As instituições democráticas tradicionais vêm perdendo dois elementos centrais, necessários para que a cidadania confie na comunidade (na “vida comum”) a qual pertence, e através da qual o Estado forma a nação. O primeiro elemento em perda é o da legitimidade política das instituições, por dentro das quais se dão as lutas de interesse, identificam-se os dissensos mais estruturais e se negociam pactos de “coesão” política mínima, com as regras do jogo sendo respeitadas pelas maiorias.

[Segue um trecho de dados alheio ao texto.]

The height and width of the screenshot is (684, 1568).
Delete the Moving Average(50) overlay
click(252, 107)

O segundo elemento em processo de perda é o da funcionalidade democrática (transparência e eficácia) das instituições fundamentais da República, que estão submetidas a rituais concebidos durante a Segunda Revolução Industrial, época em que o ritmo da vida era dado pelas indústrias, ferrovias, tecelagens, telefones e telégrafos, comunicações não comutativas, longas carta de amor e romances datilografados.

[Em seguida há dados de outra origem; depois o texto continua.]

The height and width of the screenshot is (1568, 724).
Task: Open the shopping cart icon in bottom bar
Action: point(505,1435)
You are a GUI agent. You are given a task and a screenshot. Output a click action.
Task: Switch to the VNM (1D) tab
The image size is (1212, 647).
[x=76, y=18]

Dois exemplos são suficientes para mostrar o grau de perigo à democracia liberal, até agora reinante, em decadência acelerada. Primeiro exemplo: a brutal separação entre o representado e o representante numa sociedade de massas fragmentadas e classes muito ricas, cada vez mais perversa e excludente. Segundo exemplo: a superfluidade e a provisoriedade das emoções provocadas “de fora” dos meios sociais que as pessoas diariamente vivem, cujas consciências individuais, se não reagem, tornam-se depósitos de detritos culturais sem autenticidade definida.
A exemplo do que ocorre aqui no nosso país e no Rio Grande do Sul, a crise de humanidade, inclusive da socialidade afetiva em momentos de catástrofe; a crise da política democrática, da solidão não pervertida em sociopatia; a crise do “bem” pela igualdade social e da solidariedade humana, pela rejeição das catástrofes, todas se combinam com a explosão da questão climática que bate a nossa porta. A ausência de propostas consensuais mínimas para enfrentá-la nos leva a beira de um abismo sem fim: e se tiver fim, ali encontraremos o ovo da serpente.
Se estas eleições não punirem os responsáveis mais próximos pela potencialização da catástrofe que nos abateu em Porto Alegre — pelos menos — os responsáveis ficarão mais livres para promover suas omissões e manipulações e todos nós ficaremos mais presos nos anéis das serpentes. E já dentro do abismo que eles construíram.
*Tarso Genro foi governador do estado do Rio Grande do Sul, prefeito de Porto Alegre, ministro da Justiça, ministro da Educação e ministro das Relações Institucionais do Brasil. Autor, entre outros livros, de Utopia possível (Artes & Ofícios).